*EXERCISE AIM*: Copy, from the entries below, each line where the word "Share" can be found.

*DATA*:
--*--

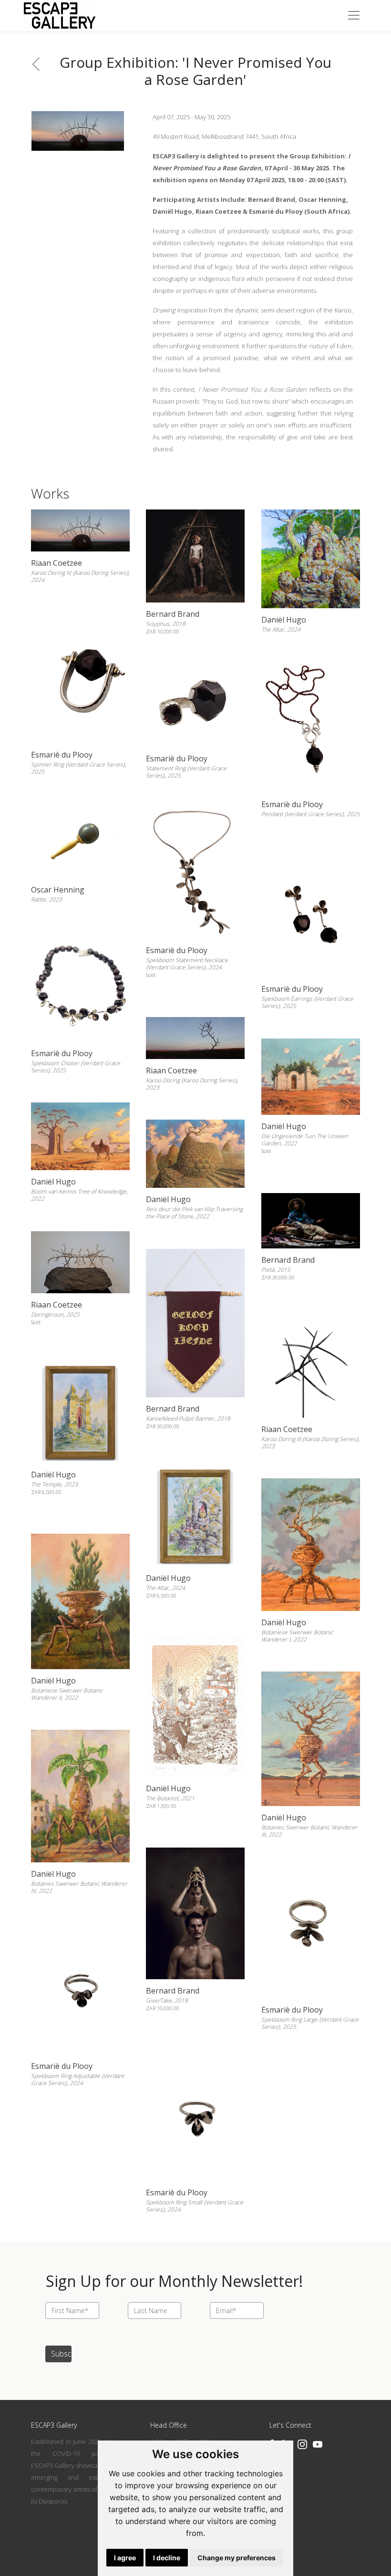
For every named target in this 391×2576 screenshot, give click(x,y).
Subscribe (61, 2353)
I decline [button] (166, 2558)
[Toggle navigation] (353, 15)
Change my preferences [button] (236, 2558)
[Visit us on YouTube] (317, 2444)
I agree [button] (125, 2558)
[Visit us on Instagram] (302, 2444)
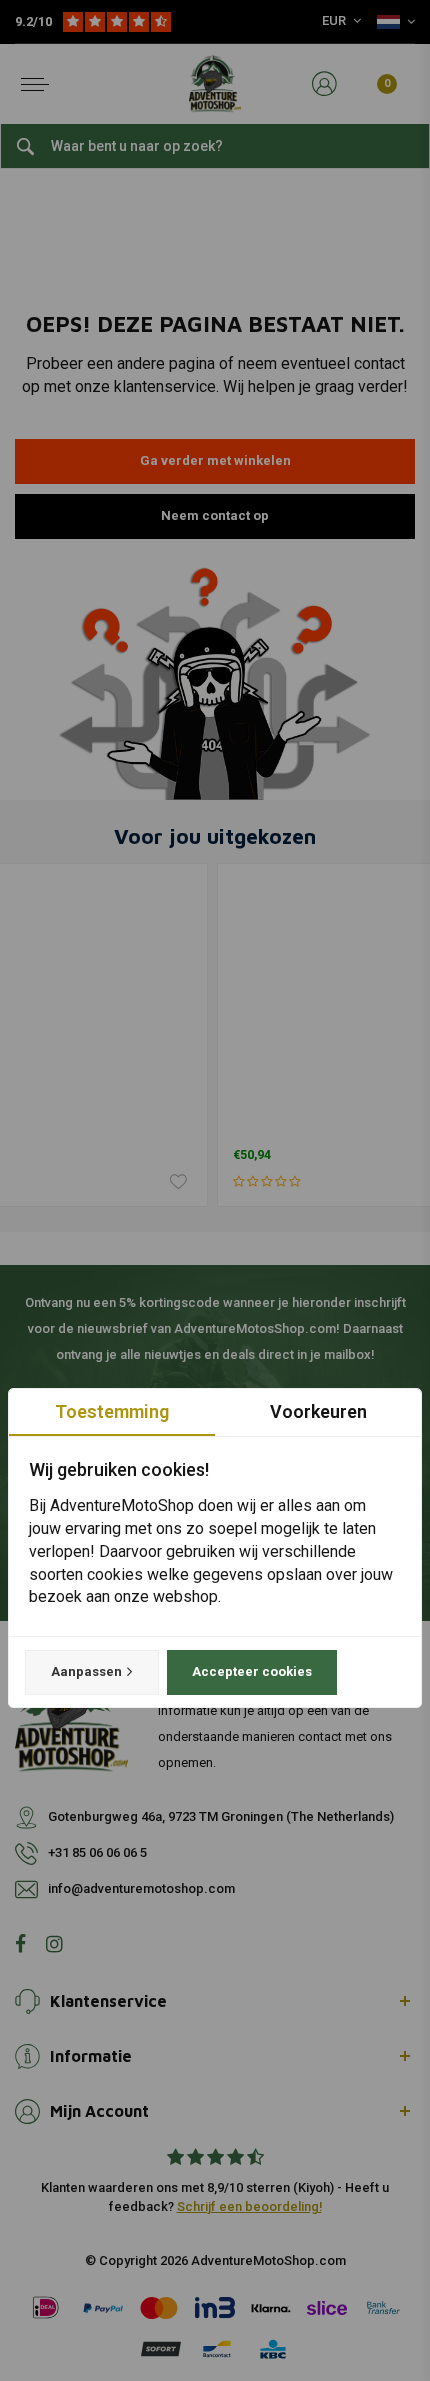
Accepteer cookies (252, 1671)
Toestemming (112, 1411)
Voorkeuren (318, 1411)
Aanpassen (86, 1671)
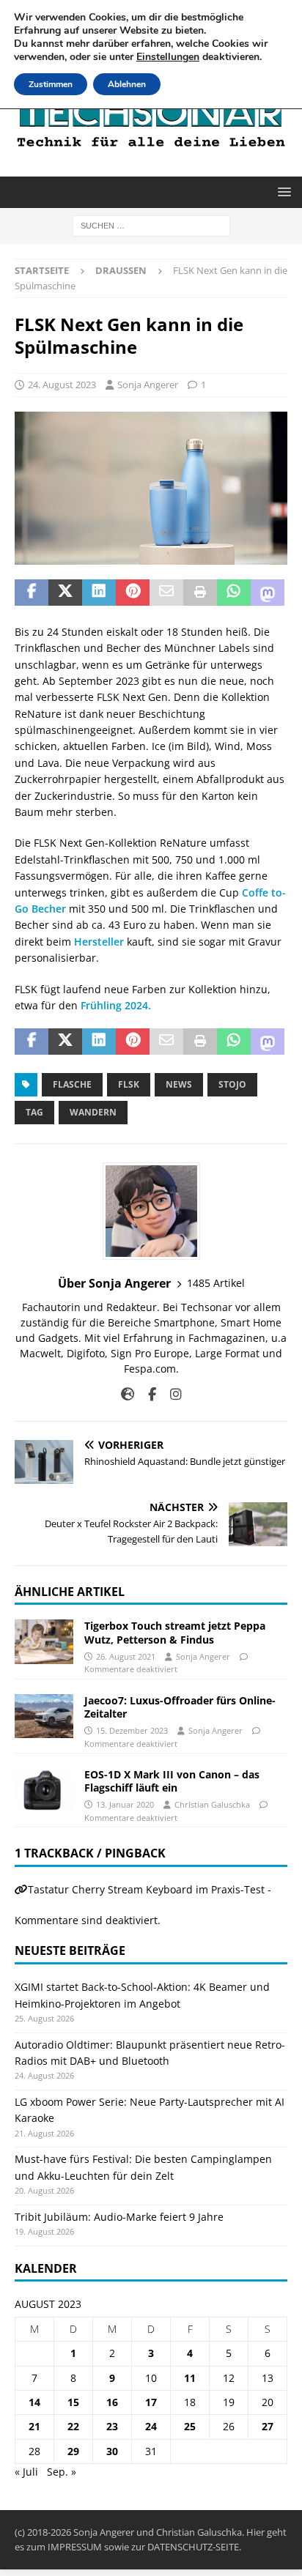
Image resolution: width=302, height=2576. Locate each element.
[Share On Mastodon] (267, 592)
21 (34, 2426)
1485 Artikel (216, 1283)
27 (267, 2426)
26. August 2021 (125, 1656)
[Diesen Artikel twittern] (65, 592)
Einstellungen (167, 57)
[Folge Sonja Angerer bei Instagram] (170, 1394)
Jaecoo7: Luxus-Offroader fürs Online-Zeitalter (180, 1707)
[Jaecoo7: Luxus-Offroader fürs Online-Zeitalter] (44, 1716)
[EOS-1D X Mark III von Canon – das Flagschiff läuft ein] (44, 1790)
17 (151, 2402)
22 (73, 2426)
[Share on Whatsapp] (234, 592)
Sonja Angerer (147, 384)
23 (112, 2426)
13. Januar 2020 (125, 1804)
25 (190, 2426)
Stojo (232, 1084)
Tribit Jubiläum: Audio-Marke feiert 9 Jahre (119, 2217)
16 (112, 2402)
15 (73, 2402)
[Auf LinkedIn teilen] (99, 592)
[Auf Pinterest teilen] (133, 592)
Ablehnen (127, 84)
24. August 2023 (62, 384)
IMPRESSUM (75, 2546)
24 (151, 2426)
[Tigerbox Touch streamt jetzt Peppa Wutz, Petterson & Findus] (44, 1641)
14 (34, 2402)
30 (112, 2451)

--*--

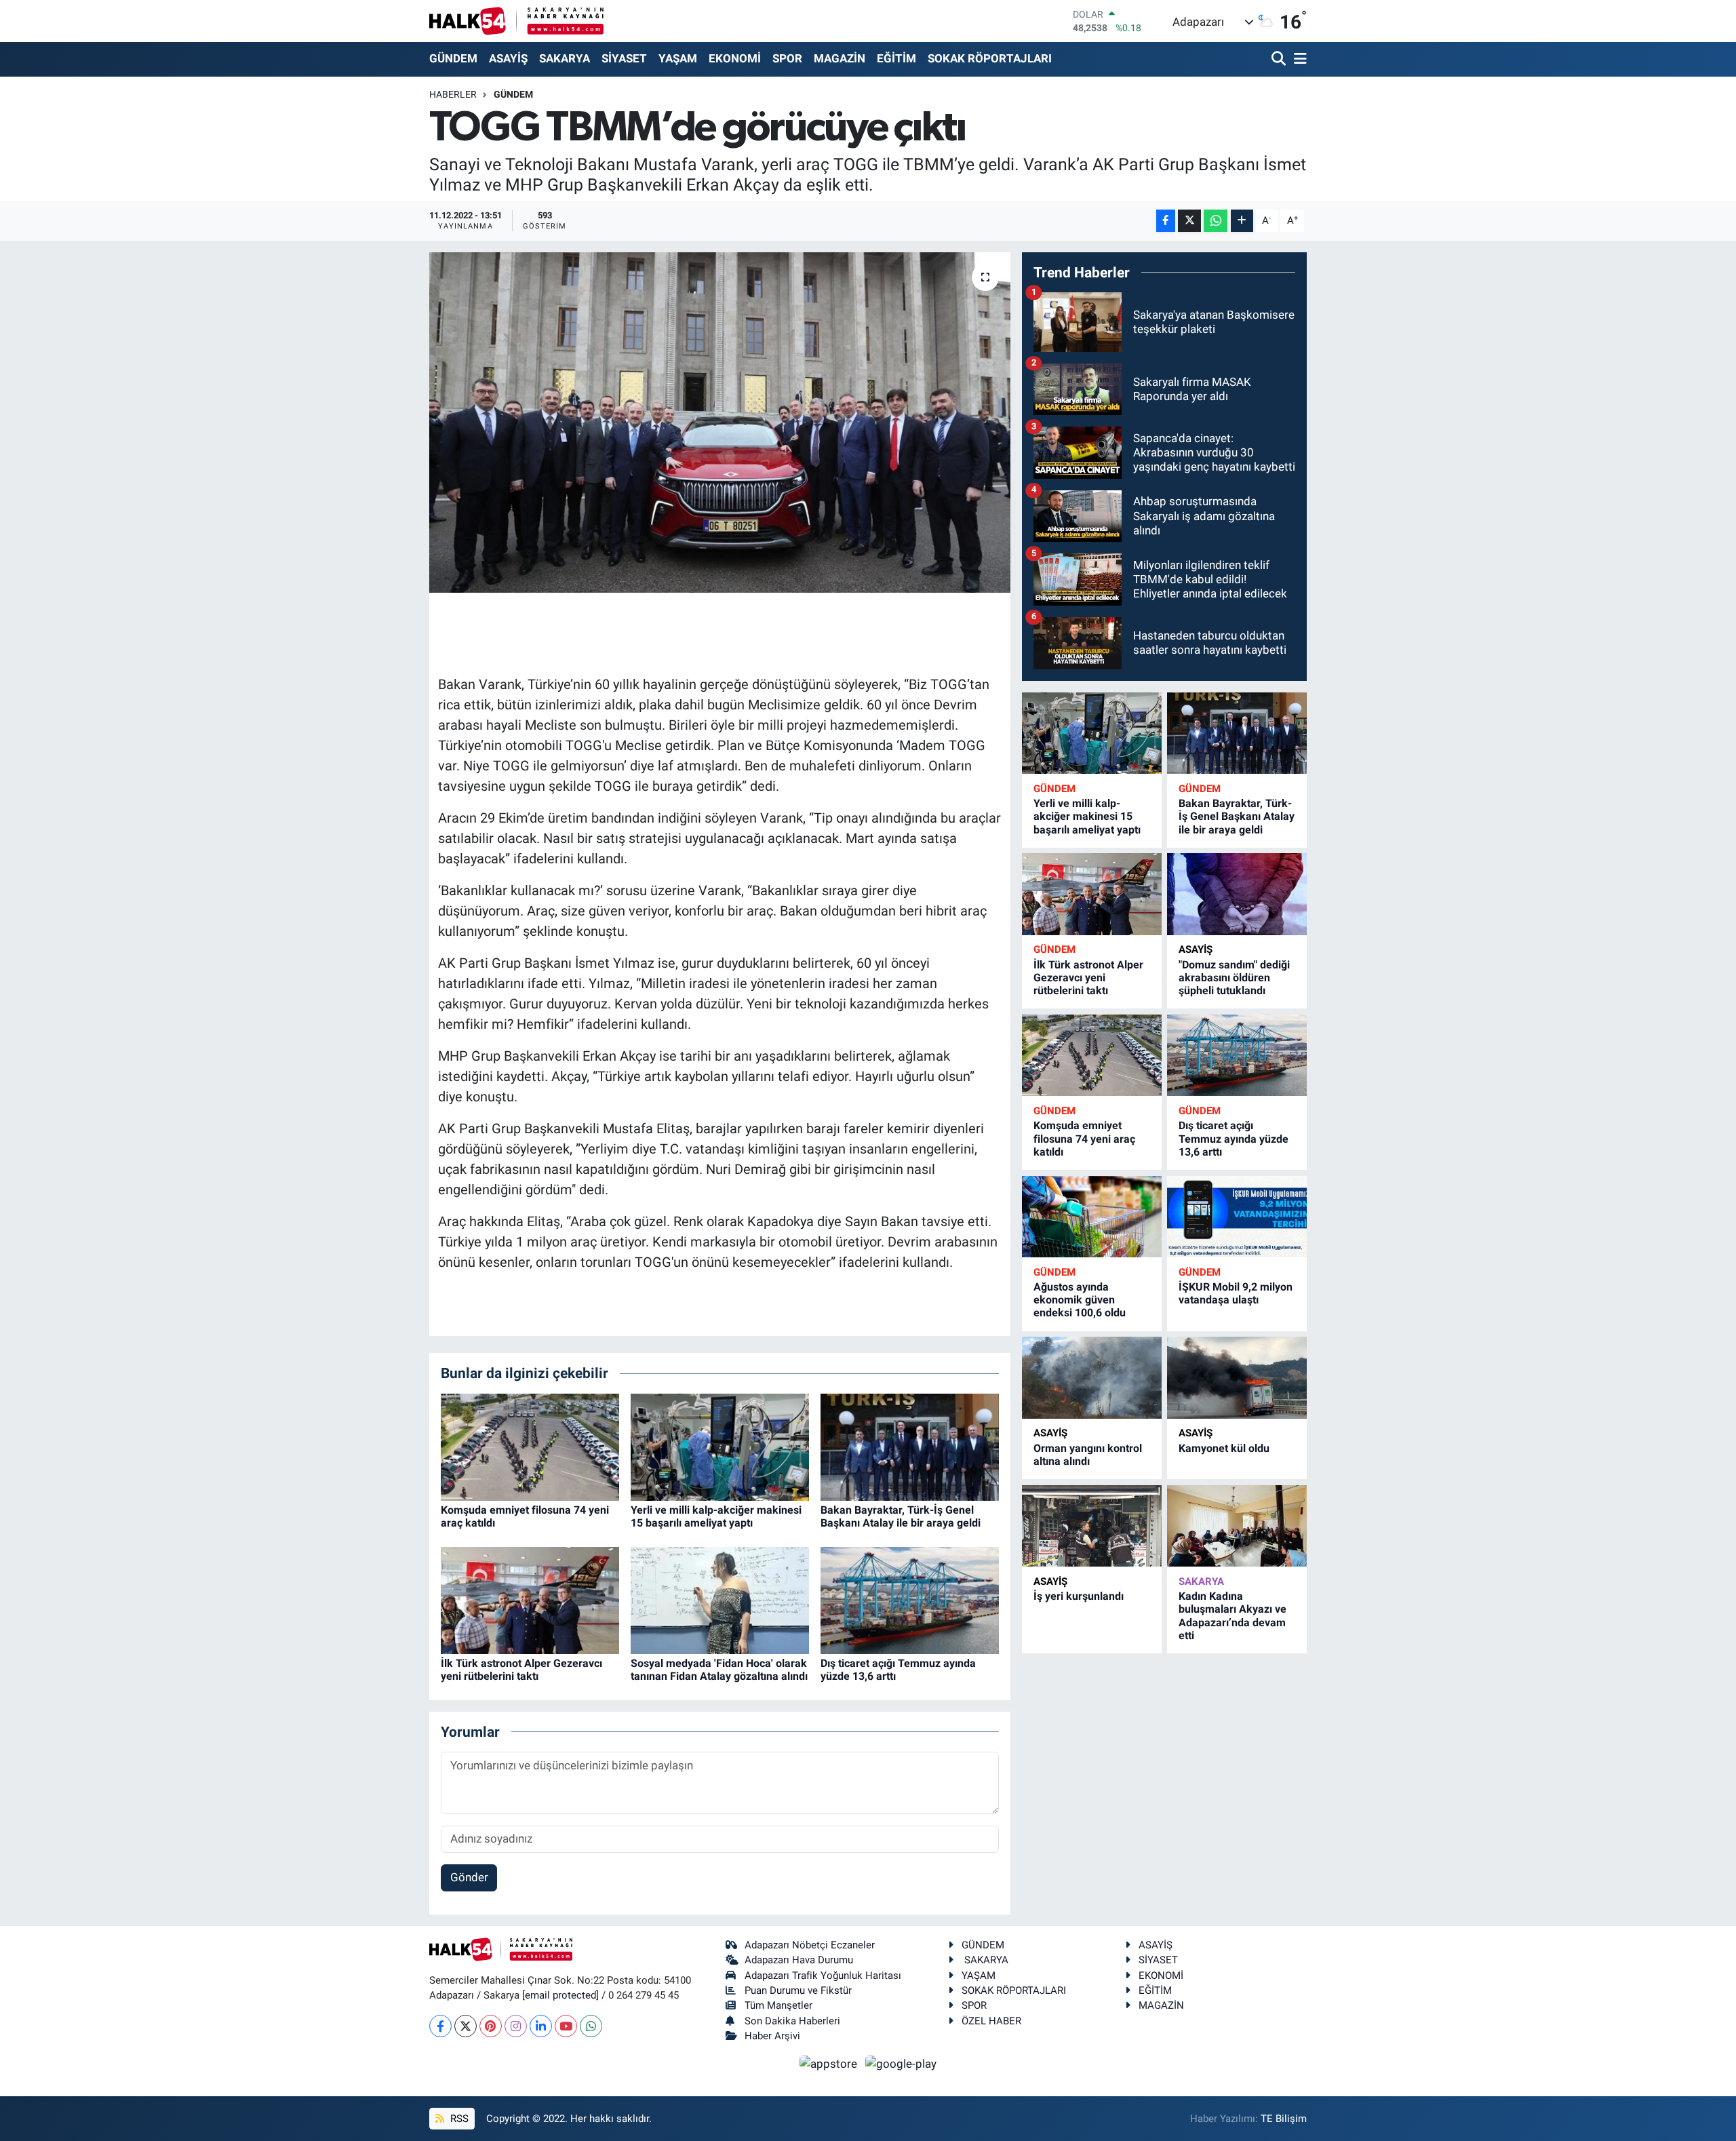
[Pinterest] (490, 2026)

--*--

*RESPONSE*:
[Share On Mastodon] (267, 592)
[Share on Whatsapp] (234, 592)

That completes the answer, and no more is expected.